_Assignment_:
Beginning at the line that holds "Task: Select the Upload/Import tool" and continuing to the last line of the data below, transcribe every line word for word, without pictures.

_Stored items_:
-- Opening Marker --
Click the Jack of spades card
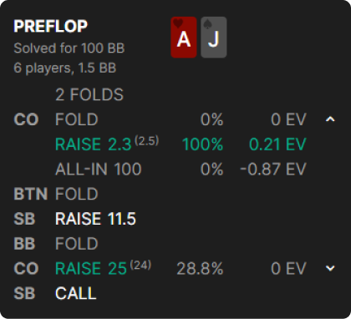This screenshot has width=351, height=319. click(214, 38)
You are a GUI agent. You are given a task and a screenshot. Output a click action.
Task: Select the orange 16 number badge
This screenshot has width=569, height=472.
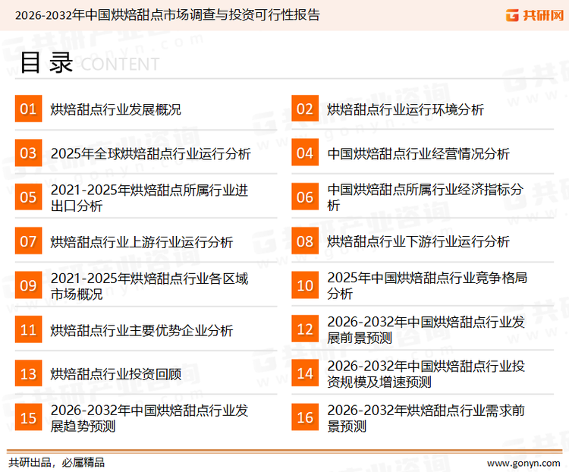tap(305, 417)
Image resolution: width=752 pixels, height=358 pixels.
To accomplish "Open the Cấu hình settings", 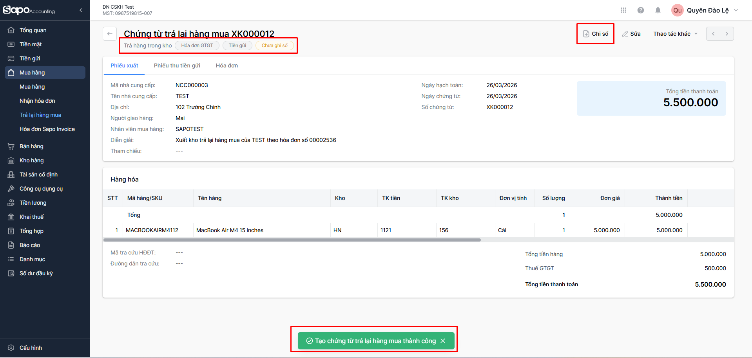I will click(x=31, y=348).
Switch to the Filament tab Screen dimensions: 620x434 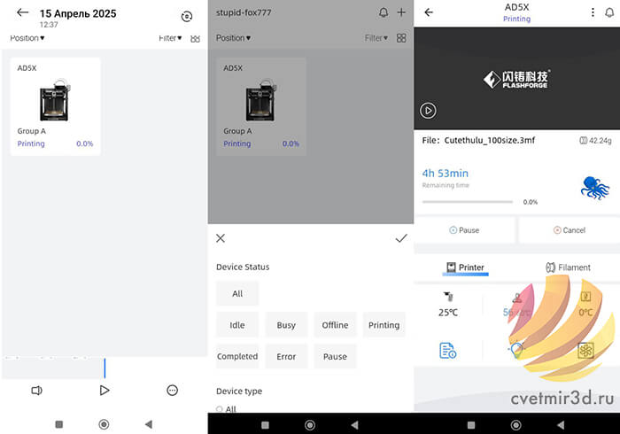(x=569, y=267)

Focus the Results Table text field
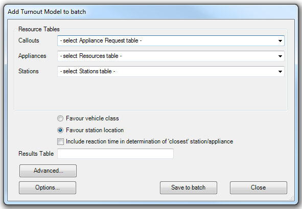pyautogui.click(x=115, y=154)
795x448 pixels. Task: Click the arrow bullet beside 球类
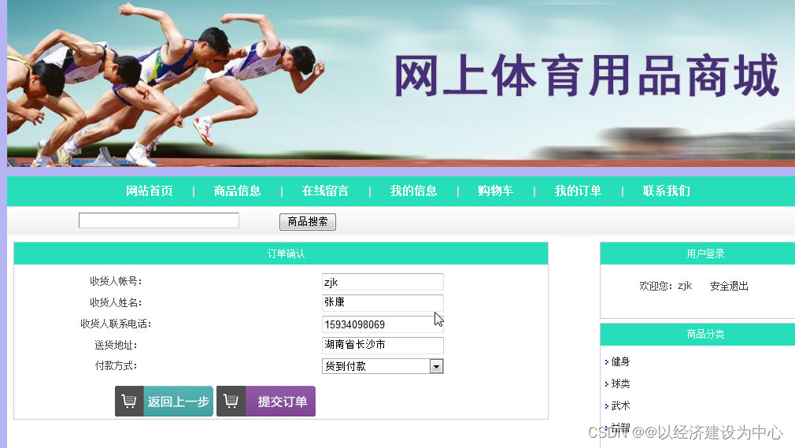click(606, 384)
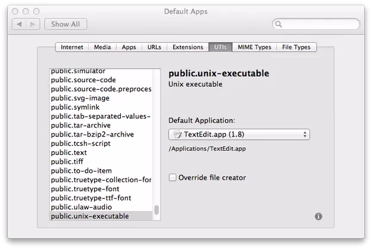Select public.text in the UTI list
This screenshot has height=249, width=372.
point(70,152)

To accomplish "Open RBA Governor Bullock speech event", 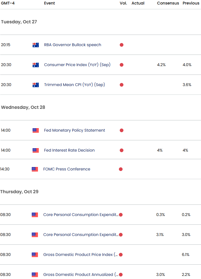I will [73, 45].
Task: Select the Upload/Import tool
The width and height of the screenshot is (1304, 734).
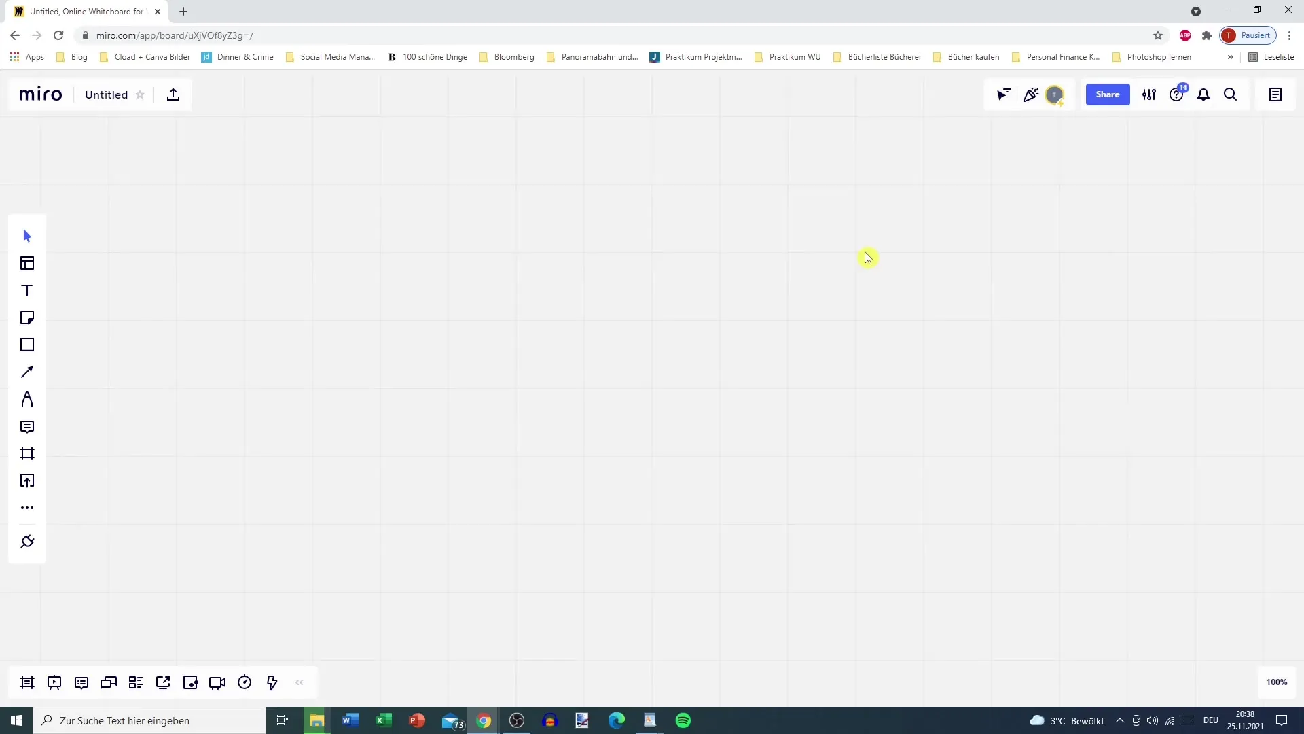Action: point(27,481)
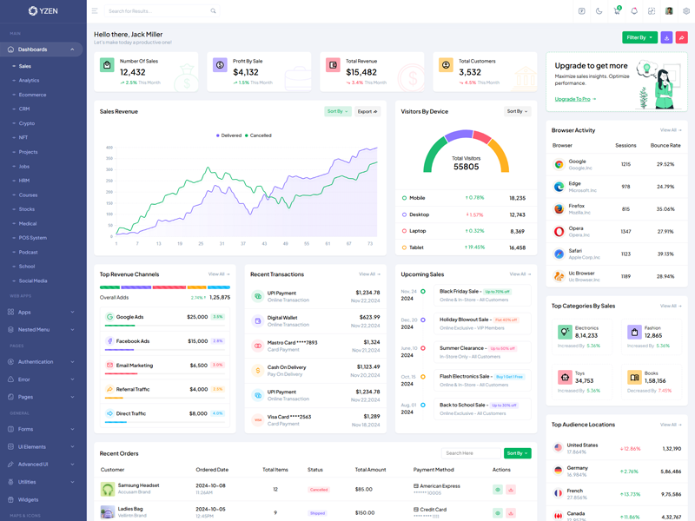Open the settings gear icon

coord(686,11)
-- Closing Marker --
_Task answer_:
Task: Select the Upload/Import tool
The width and height of the screenshot is (1304, 734).
Action: point(27,481)
Open the settings gear icon

coord(686,11)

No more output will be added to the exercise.